WHAT YOU ARE ASKED TO DO: Restate word for word the lines of the entries below, starting with the line that holds "Image resolution: width=1280" and ending with the line that holds "The image size is (1020, 618).", and no others.

RECORD EXCERPTS:
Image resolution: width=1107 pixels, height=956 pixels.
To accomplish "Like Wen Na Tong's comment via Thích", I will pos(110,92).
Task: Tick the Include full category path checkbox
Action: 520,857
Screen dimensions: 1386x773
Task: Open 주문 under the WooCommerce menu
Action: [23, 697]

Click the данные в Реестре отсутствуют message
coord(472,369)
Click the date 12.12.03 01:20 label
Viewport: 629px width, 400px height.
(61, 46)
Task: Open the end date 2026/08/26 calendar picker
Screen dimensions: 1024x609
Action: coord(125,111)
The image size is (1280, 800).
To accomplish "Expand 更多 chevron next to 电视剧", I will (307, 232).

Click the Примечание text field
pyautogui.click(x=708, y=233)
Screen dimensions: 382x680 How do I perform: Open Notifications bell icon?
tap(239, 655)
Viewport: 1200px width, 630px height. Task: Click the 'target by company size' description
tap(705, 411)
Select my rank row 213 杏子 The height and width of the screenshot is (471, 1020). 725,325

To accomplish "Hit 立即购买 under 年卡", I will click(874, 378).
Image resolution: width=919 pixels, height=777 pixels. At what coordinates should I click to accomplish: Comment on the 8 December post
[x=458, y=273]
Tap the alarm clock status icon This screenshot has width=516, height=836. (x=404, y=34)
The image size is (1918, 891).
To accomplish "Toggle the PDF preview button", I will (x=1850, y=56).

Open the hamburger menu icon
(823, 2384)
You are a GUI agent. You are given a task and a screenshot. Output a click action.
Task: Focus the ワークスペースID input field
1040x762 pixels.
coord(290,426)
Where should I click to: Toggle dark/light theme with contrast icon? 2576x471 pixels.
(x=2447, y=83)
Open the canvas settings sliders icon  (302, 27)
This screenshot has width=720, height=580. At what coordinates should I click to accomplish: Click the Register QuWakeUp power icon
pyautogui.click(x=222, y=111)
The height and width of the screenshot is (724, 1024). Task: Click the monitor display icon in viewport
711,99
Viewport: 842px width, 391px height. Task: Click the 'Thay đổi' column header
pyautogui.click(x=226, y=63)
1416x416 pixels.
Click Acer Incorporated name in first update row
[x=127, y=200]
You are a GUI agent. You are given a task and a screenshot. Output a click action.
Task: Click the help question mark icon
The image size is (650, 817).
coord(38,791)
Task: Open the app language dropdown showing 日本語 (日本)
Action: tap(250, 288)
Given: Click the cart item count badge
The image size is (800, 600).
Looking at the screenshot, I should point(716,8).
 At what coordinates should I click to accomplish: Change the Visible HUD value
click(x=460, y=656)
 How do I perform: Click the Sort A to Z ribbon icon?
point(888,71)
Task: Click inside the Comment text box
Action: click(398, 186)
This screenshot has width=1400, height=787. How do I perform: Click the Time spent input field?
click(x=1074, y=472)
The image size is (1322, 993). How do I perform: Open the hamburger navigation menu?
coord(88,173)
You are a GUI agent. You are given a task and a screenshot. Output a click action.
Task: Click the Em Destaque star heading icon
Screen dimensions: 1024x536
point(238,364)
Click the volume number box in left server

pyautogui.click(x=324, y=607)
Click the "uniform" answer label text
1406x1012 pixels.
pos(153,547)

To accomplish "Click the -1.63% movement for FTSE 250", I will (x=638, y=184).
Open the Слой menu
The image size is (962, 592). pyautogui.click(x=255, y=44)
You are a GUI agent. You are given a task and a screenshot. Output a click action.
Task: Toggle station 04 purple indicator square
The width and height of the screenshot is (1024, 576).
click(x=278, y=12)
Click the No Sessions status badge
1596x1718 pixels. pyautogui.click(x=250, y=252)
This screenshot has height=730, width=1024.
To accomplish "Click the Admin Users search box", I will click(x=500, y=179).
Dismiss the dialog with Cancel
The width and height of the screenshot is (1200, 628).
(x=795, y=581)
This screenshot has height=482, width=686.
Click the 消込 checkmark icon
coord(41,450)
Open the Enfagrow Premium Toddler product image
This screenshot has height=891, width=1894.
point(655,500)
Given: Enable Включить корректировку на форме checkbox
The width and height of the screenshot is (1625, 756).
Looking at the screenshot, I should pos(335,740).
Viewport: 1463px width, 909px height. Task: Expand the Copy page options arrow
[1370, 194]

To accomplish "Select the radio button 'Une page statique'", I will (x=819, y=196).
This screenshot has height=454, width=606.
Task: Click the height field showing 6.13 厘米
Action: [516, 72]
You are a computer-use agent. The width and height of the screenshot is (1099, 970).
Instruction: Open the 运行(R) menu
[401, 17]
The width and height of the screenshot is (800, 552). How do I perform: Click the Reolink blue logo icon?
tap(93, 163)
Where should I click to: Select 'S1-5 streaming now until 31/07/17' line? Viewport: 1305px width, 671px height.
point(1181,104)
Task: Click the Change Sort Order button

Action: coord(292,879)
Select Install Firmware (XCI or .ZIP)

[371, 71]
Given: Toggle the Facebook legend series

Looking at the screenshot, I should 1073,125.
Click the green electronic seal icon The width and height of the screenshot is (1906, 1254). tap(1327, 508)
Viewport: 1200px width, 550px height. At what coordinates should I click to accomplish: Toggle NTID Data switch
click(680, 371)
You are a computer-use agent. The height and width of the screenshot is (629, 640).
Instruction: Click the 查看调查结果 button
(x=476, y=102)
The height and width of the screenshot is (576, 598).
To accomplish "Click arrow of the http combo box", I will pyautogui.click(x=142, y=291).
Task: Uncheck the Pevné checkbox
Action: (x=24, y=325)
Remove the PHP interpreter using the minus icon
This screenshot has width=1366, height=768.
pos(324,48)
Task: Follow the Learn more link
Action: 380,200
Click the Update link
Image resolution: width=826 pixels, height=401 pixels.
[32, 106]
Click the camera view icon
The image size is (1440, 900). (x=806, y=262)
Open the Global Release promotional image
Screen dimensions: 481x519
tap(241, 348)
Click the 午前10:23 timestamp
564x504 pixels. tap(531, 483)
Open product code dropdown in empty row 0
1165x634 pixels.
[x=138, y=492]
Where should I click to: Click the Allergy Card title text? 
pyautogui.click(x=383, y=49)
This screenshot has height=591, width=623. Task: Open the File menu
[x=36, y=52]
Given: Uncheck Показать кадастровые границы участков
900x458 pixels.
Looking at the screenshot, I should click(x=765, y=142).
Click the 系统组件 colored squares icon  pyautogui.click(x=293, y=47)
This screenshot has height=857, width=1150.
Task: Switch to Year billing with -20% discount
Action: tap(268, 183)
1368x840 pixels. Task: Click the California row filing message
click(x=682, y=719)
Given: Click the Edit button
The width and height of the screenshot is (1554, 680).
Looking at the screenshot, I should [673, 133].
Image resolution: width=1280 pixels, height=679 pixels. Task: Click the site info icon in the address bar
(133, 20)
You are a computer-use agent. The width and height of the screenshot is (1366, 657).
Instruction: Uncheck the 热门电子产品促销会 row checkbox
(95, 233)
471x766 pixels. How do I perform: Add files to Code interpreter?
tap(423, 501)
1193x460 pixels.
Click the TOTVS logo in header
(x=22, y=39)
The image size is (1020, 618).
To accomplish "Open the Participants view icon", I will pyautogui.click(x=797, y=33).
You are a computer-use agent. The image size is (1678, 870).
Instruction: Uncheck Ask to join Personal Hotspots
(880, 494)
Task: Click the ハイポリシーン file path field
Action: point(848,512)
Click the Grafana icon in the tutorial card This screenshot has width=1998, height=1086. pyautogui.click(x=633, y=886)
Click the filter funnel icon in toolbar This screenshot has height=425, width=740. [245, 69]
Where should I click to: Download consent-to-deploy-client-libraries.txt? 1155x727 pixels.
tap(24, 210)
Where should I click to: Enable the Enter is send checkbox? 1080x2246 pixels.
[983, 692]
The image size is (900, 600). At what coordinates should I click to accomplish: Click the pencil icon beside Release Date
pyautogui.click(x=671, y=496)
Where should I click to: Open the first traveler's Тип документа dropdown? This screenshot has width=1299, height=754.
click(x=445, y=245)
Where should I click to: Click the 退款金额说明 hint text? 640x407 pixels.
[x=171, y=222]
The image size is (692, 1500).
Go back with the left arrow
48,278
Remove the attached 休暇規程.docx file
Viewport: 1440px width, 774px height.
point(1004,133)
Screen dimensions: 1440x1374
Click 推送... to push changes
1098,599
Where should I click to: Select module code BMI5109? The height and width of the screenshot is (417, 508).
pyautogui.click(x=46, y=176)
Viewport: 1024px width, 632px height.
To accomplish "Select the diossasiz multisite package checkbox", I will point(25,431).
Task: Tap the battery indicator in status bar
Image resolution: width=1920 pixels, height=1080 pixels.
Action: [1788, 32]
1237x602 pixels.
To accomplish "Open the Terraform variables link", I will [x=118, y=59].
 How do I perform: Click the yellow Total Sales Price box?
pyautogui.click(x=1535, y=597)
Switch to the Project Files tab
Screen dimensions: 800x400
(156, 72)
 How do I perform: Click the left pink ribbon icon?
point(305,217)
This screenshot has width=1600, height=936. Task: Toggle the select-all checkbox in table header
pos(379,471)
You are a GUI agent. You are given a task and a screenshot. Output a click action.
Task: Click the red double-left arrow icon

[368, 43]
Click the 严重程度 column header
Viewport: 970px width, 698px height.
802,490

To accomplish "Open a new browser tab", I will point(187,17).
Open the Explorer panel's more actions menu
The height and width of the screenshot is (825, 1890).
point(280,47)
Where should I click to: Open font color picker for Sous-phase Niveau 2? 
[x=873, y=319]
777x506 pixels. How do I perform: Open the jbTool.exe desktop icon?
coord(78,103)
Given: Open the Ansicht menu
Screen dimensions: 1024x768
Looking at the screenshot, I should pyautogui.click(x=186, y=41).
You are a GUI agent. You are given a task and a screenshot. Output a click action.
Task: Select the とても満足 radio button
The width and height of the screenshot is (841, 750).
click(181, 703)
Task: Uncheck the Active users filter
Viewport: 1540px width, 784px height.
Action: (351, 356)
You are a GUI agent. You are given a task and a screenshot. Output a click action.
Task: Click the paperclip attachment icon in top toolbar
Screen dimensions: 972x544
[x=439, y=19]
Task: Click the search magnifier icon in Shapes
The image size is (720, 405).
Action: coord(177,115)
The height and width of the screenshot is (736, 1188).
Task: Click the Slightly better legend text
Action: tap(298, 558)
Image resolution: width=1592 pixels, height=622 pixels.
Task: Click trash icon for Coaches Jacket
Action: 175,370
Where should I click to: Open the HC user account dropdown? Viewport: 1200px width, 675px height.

THE ANSWER:
Image resolution: width=1280 pixels, height=679 pixels. Task: Click the site info icon in the address bar
(133, 20)
You are a computer-use agent. The width and height of the screenshot is (1366, 657).
Instruction: Uncheck the 热门电子产品促销会 row checkbox
(95, 233)
471x766 pixels. How do I perform: Add files to Code interpreter?
tap(423, 501)
1193x460 pixels.
Click the TOTVS logo in header
(x=22, y=39)
The image size is (1020, 618).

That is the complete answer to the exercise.